**Task instructions**
In the entries below, find the line with "Expand the Browse dropdown arrow" and the line with "The width and height of the screenshot is (1213, 662).". Reproduce those two lines and every line between them exactly, and nothing more.

Records drawn from a dataset
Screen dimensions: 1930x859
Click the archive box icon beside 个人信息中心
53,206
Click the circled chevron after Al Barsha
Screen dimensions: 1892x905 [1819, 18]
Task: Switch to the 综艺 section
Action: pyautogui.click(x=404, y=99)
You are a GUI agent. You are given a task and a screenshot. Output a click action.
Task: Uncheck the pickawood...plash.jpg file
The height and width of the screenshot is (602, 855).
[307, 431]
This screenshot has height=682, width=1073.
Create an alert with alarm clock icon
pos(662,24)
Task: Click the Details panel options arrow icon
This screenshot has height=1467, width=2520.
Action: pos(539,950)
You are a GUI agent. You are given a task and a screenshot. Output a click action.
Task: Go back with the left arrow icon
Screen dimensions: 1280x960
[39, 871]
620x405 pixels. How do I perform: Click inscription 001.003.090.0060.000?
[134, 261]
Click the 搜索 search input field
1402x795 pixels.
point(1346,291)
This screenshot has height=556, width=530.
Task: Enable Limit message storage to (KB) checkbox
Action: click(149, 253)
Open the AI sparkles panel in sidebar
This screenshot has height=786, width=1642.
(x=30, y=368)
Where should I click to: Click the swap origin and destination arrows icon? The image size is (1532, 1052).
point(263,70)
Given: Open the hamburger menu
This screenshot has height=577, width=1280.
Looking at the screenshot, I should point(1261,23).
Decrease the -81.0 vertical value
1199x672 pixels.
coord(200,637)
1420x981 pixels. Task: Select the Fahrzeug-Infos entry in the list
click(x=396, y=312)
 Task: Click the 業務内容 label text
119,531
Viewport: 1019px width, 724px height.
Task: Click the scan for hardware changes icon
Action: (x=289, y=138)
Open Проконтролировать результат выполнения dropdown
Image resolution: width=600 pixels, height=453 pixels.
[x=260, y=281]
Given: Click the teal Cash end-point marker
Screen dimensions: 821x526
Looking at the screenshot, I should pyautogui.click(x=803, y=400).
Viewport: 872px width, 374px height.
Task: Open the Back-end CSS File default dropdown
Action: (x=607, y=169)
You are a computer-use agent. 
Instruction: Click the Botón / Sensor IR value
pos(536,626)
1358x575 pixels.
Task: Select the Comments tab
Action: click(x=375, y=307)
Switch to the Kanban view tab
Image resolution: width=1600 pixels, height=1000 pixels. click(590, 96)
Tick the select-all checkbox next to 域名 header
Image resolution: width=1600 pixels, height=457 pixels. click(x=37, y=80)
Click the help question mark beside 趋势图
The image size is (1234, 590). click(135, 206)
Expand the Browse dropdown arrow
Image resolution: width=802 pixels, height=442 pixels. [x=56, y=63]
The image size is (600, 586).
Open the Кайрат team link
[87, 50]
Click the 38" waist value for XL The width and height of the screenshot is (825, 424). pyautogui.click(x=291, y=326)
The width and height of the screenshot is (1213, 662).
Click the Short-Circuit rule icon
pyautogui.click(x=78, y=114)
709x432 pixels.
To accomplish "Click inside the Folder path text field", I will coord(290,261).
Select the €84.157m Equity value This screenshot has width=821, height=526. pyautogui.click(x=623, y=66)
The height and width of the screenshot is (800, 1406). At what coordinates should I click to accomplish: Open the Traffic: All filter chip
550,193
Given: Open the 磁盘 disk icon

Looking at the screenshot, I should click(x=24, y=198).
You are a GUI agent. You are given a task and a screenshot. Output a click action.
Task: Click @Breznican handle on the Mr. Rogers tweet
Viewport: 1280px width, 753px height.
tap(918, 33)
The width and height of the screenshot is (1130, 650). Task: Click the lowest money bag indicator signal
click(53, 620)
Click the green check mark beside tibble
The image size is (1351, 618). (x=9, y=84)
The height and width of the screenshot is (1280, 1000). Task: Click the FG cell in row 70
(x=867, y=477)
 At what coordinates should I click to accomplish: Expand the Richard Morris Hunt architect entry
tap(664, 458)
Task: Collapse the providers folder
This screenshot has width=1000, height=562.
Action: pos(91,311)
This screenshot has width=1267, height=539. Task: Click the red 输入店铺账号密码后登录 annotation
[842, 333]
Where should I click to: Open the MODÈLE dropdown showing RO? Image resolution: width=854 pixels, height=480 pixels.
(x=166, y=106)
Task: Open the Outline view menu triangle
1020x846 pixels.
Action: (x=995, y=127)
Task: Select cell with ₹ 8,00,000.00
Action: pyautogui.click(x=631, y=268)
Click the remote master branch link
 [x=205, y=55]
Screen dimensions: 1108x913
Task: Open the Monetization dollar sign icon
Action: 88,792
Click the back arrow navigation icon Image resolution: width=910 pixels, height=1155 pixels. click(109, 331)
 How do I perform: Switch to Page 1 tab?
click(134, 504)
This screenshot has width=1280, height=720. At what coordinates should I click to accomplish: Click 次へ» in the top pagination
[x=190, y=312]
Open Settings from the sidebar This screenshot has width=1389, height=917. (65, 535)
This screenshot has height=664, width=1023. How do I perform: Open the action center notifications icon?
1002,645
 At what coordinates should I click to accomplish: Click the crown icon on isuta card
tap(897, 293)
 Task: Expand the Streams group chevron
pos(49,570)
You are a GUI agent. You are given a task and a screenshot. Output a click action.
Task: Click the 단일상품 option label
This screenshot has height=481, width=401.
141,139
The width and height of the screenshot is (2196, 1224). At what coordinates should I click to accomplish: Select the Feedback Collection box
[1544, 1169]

**Solution to the problem**
Expand the Browse dropdown arrow
Image resolution: width=802 pixels, height=442 pixels. [x=56, y=63]
The image size is (600, 586).
Open the Кайрат team link
[87, 50]
Click the 38" waist value for XL The width and height of the screenshot is (825, 424). pyautogui.click(x=291, y=326)
The width and height of the screenshot is (1213, 662).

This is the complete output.